Word and element location data:
+++

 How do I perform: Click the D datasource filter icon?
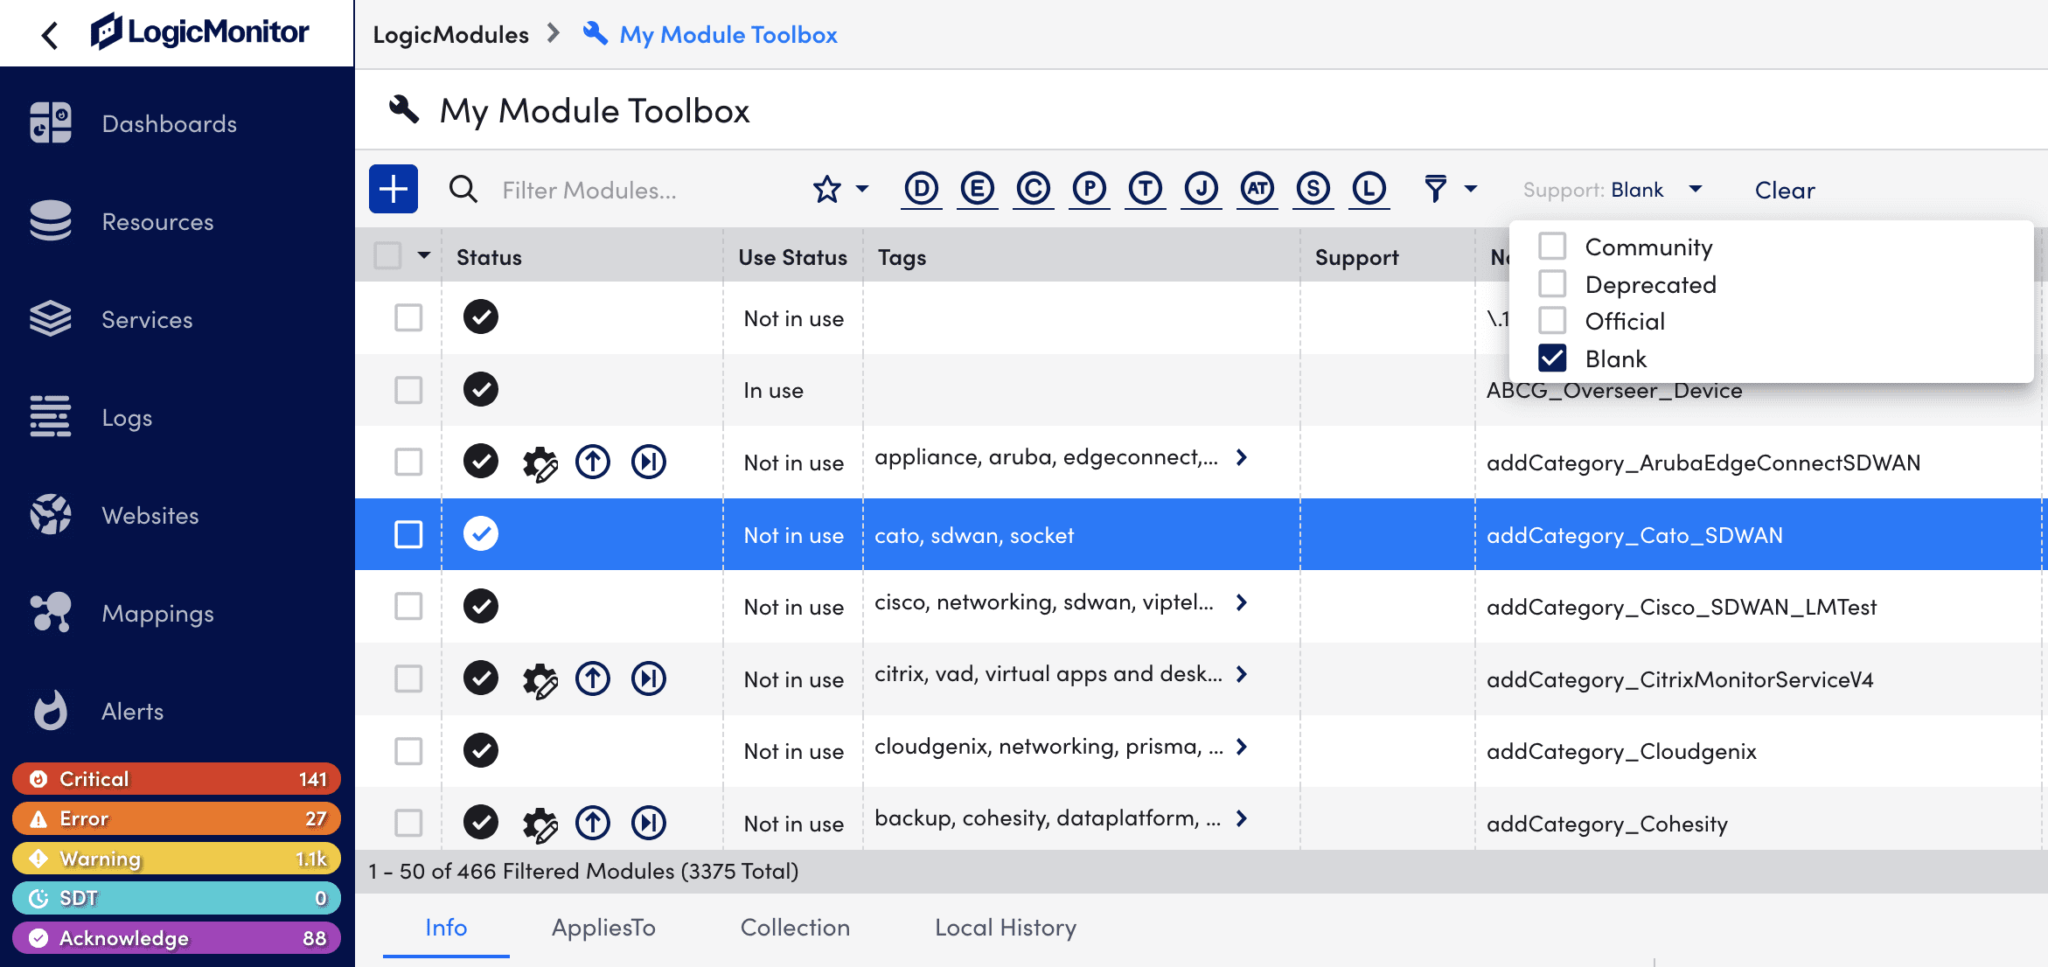[921, 188]
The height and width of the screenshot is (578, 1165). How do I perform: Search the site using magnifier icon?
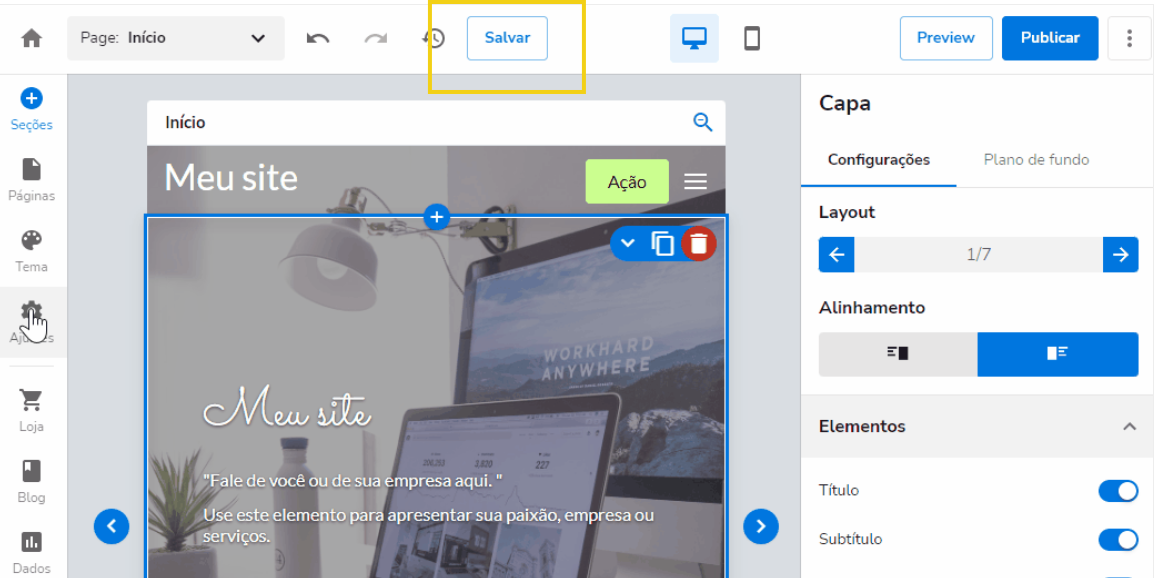point(703,122)
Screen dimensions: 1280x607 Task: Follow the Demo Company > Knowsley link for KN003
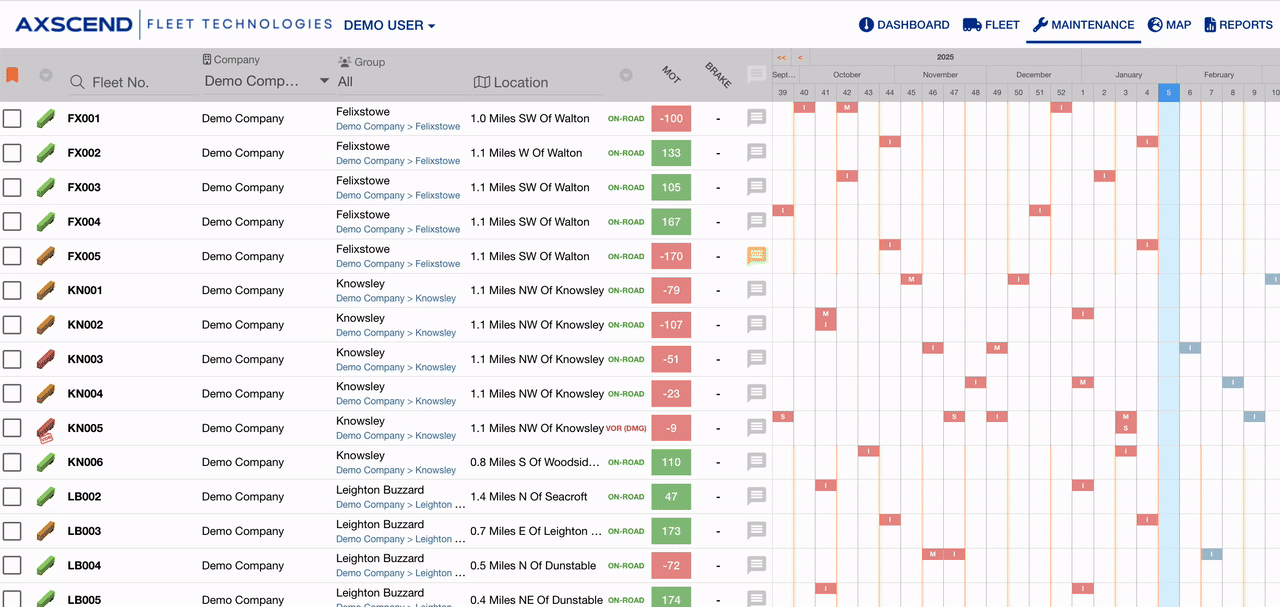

+++

▶ **Exercise goal**:
Rewrite the material with "icon" changed to "button" everywhere it occurs and everything else left as it is. Leave the pictures out of your answer.

▶ **The result**:
 How do I perform: Click the D datasource filter button?
[921, 188]
The height and width of the screenshot is (578, 1165). How do I perform: Search the site using magnifier button?
point(703,122)
Screen dimensions: 1280x607 Task: Follow the Demo Company > Knowsley link for KN003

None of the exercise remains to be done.